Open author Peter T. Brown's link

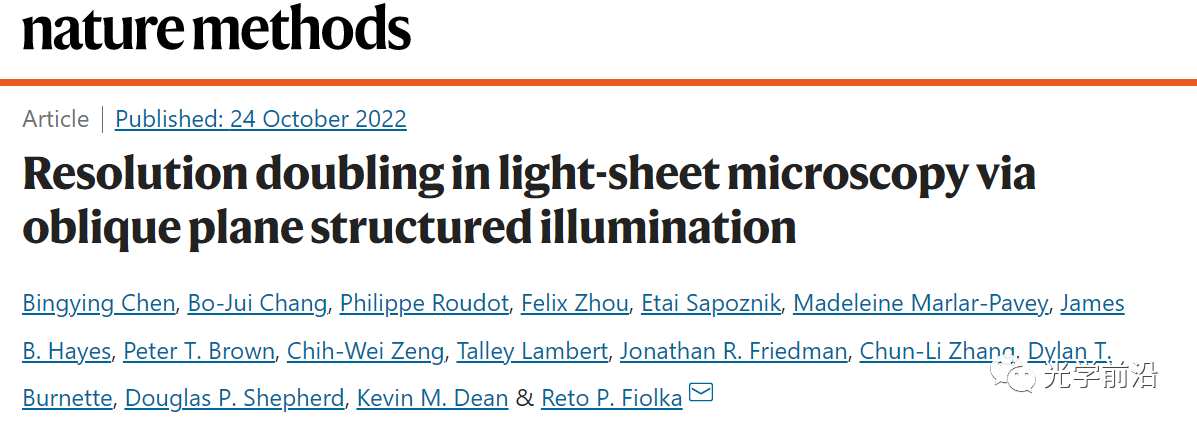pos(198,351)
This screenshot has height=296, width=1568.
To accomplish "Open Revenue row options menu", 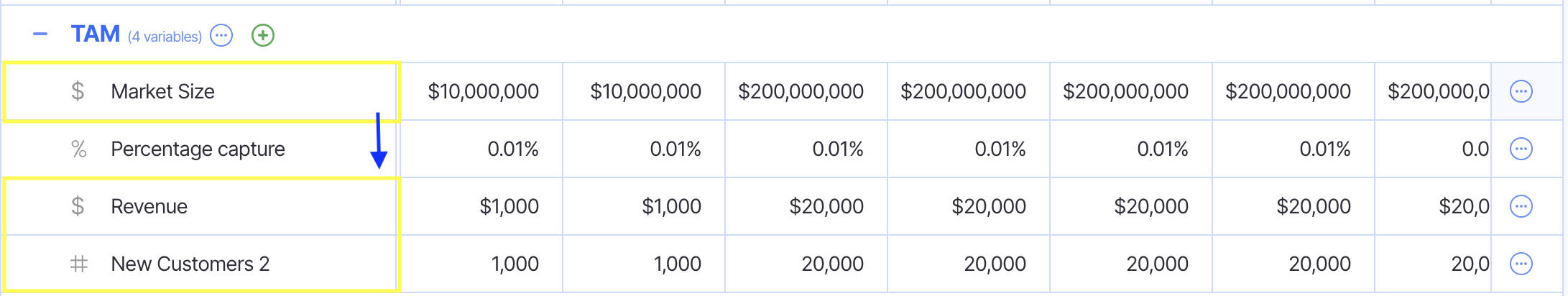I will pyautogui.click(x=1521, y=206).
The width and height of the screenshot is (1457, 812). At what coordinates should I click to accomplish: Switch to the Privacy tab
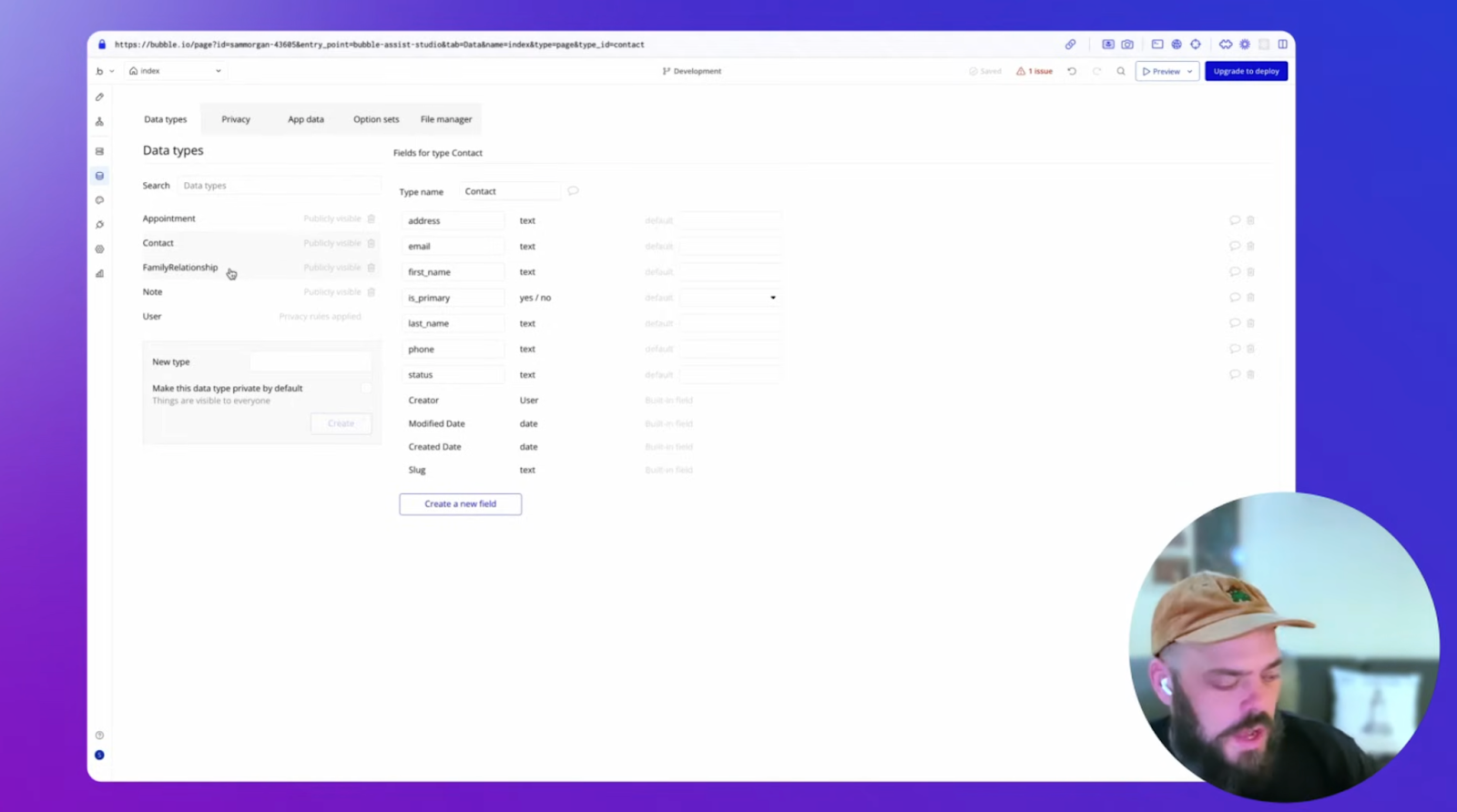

----

== Exercise instructions ==
Copy each line of the data that includes the word "width".

== Reply ==
This screenshot has height=296, width=1568.
The width and height of the screenshot is (1457, 812). At what coordinates should I click to accomplish: Switch to the Privacy tab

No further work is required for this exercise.